TASK DATA.
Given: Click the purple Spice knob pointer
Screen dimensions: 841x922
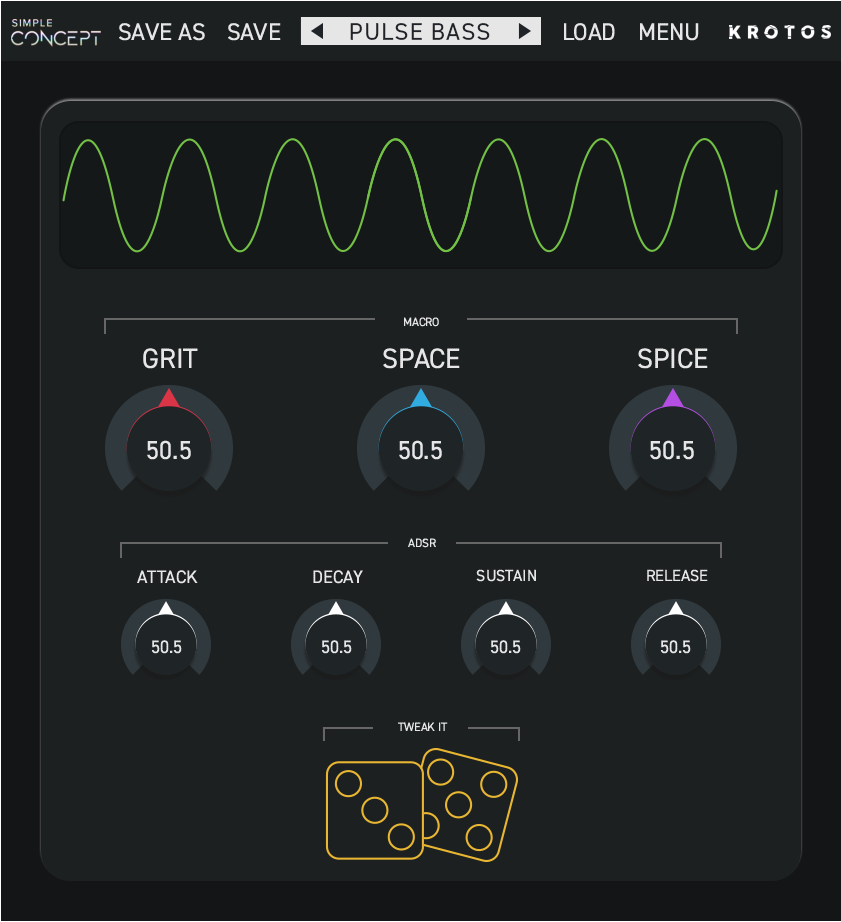Looking at the screenshot, I should click(x=673, y=397).
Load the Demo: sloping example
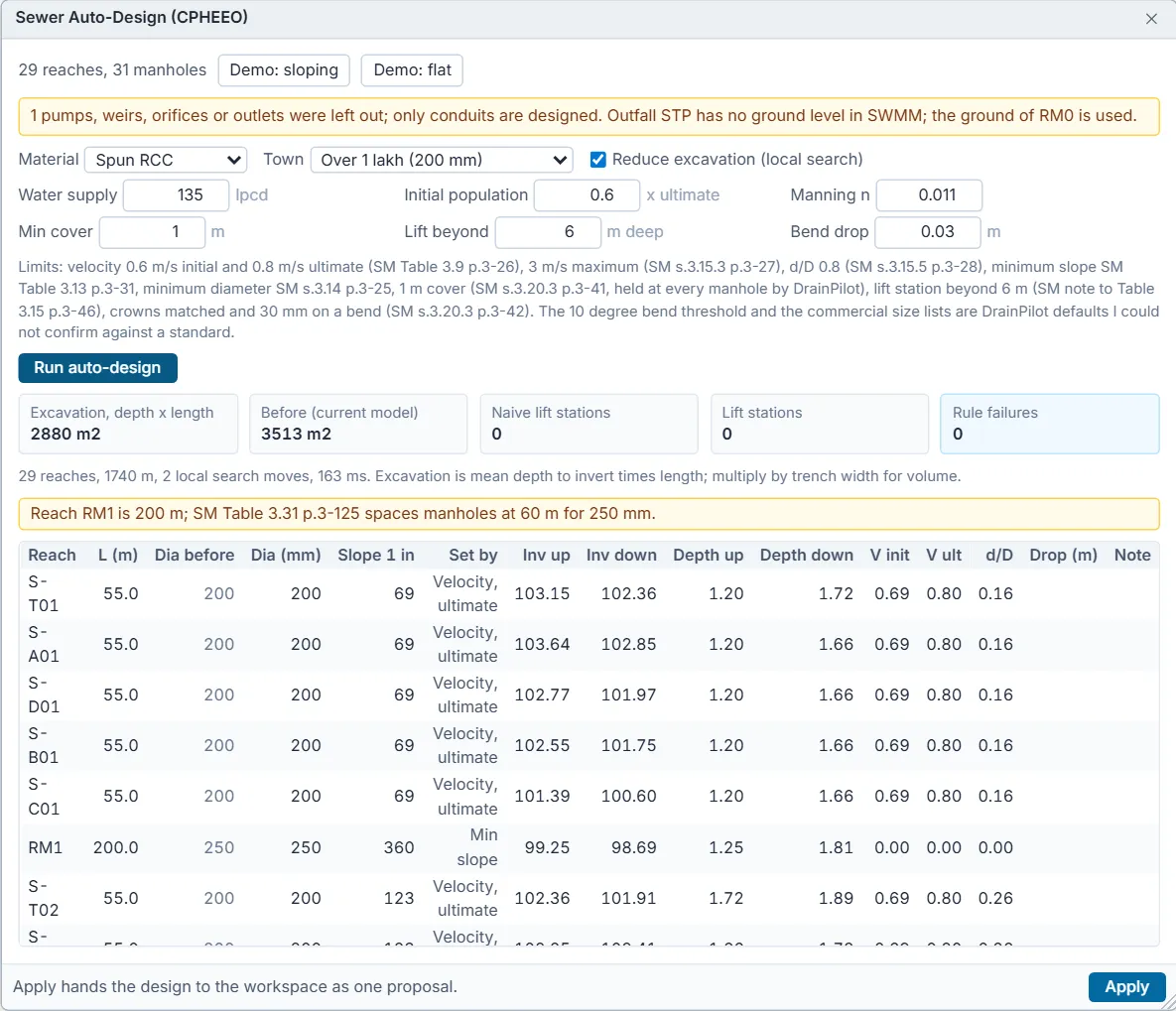This screenshot has height=1011, width=1176. click(284, 70)
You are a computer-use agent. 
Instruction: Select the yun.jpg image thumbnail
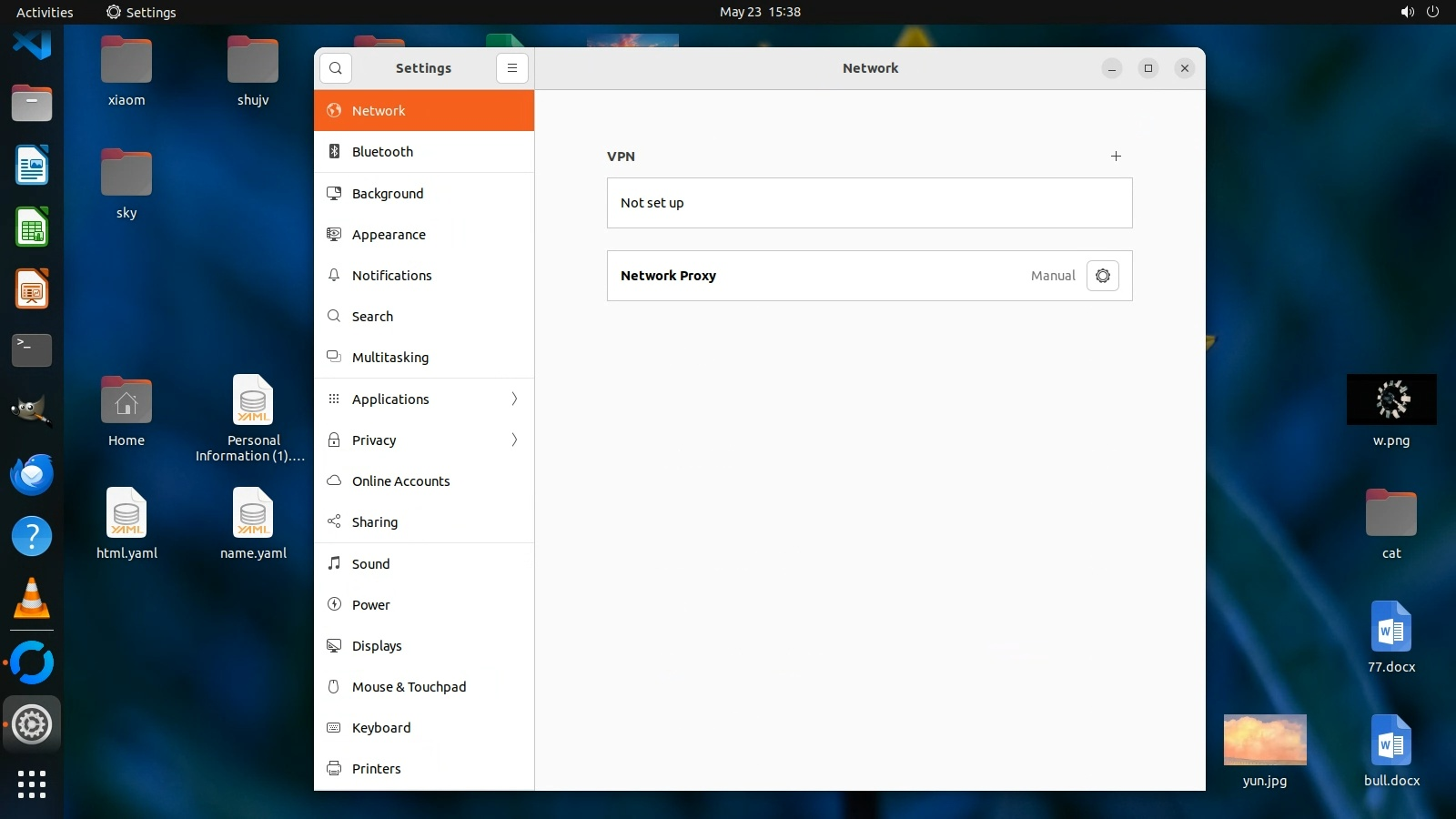(1265, 740)
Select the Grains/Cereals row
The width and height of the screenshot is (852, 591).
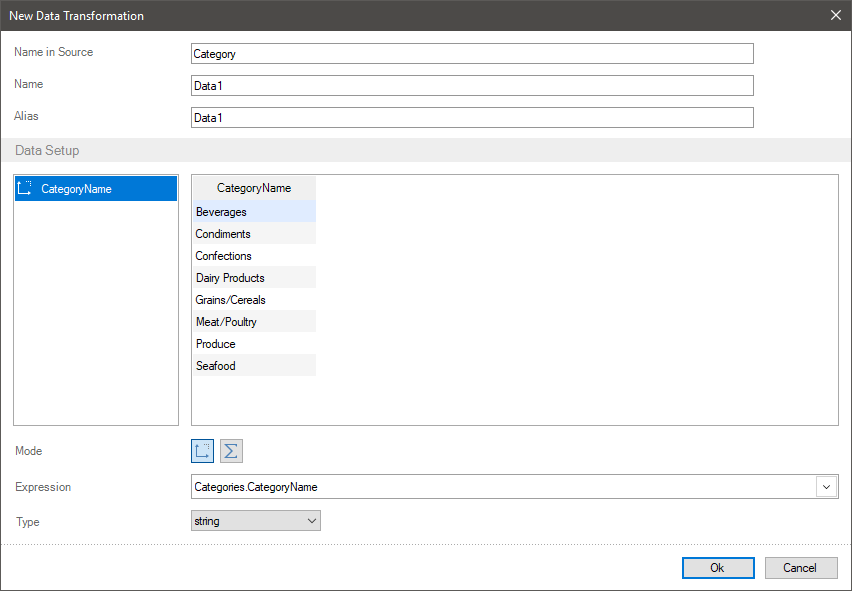tap(254, 300)

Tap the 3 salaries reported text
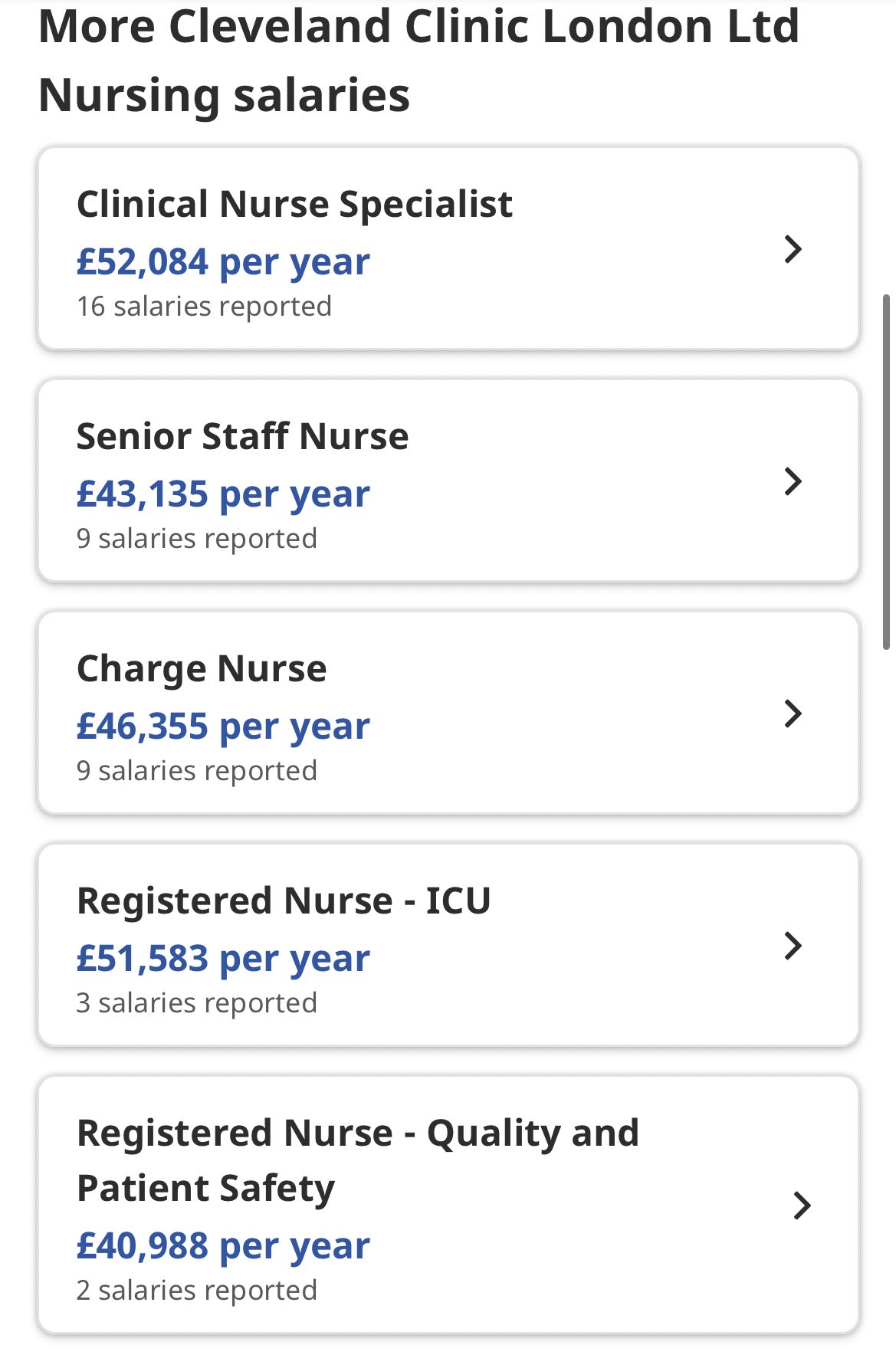pyautogui.click(x=197, y=1003)
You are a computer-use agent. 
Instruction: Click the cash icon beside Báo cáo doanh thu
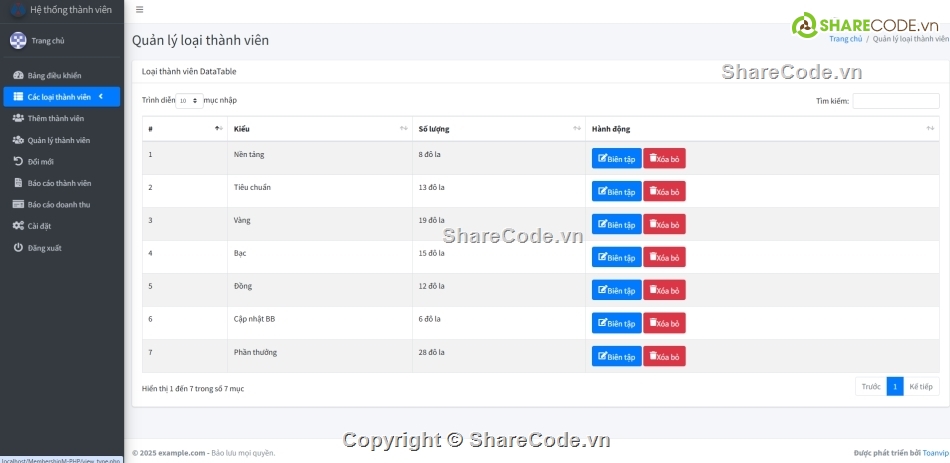point(18,204)
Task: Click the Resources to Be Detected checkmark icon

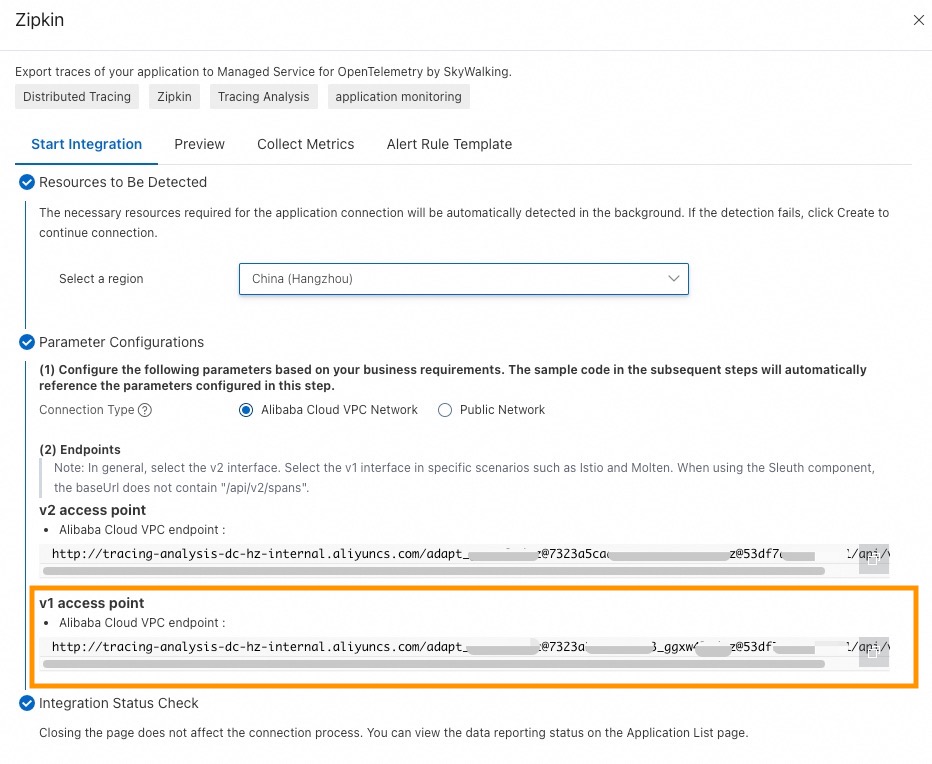Action: 27,182
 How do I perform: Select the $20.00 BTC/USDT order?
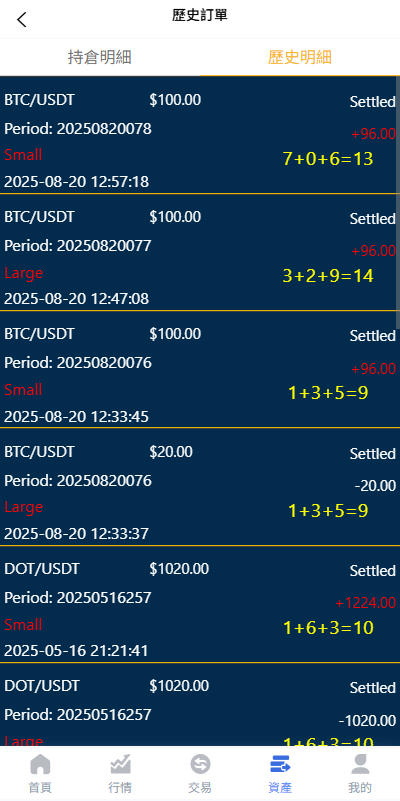tap(200, 487)
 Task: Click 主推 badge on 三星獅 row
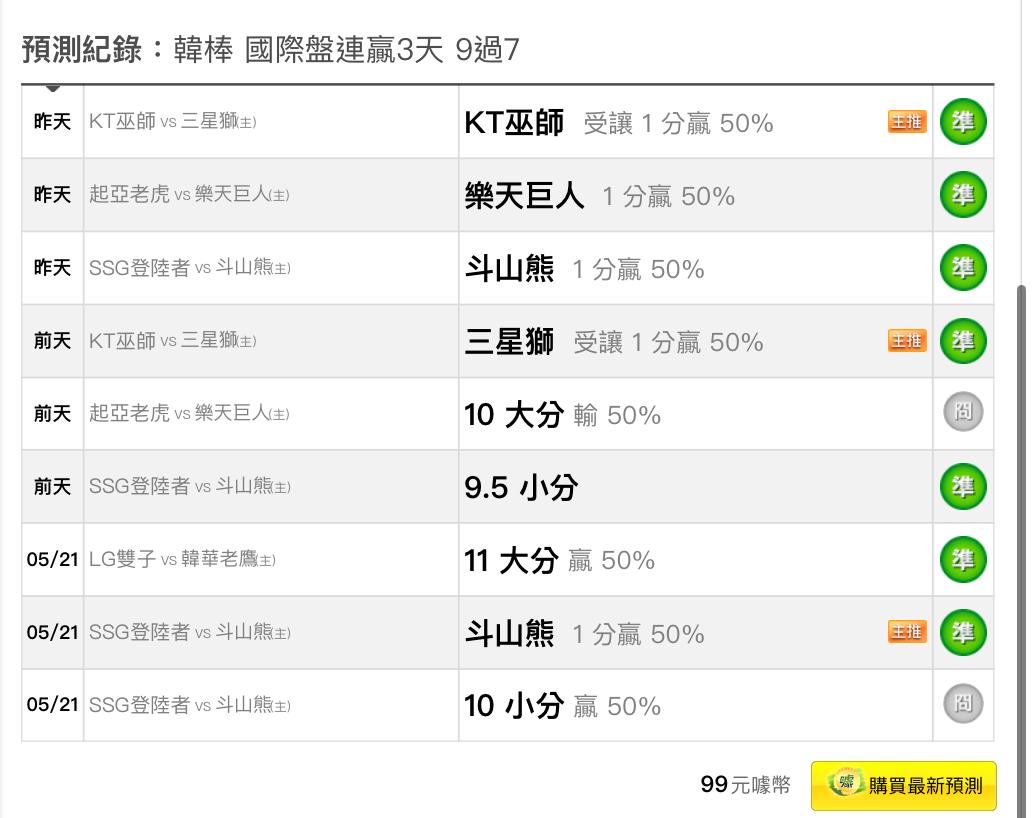tap(907, 341)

WHAT NEEDS TO BE DONE. Without including any picture, reproduce all of the material exactly.

SOLVED EXERCISE.
Given: Click the purple Spice knob pointer
Screen dimensions: 841x922
Looking at the screenshot, I should click(x=673, y=397).
Load the Demo: sloping example
This screenshot has height=1011, width=1176. click(284, 70)
You are a computer-use agent. 
Instruction: Select the yun.jpg image thumbnail
(1265, 740)
Select the Grains/Cereals row
The width and height of the screenshot is (852, 591).
tap(254, 300)

Tap the 3 salaries reported text
pyautogui.click(x=197, y=1003)
You are a computer-use agent. 
Instruction: Click the cash icon beside Báo cáo doanh thu
point(18,204)
Task: Click the Resources to Be Detected checkmark icon

Action: 27,182
 How do I perform: Select the $20.00 BTC/USDT order?
tap(200, 487)
 Task: Click 主推 badge on 三星獅 row
tap(907, 341)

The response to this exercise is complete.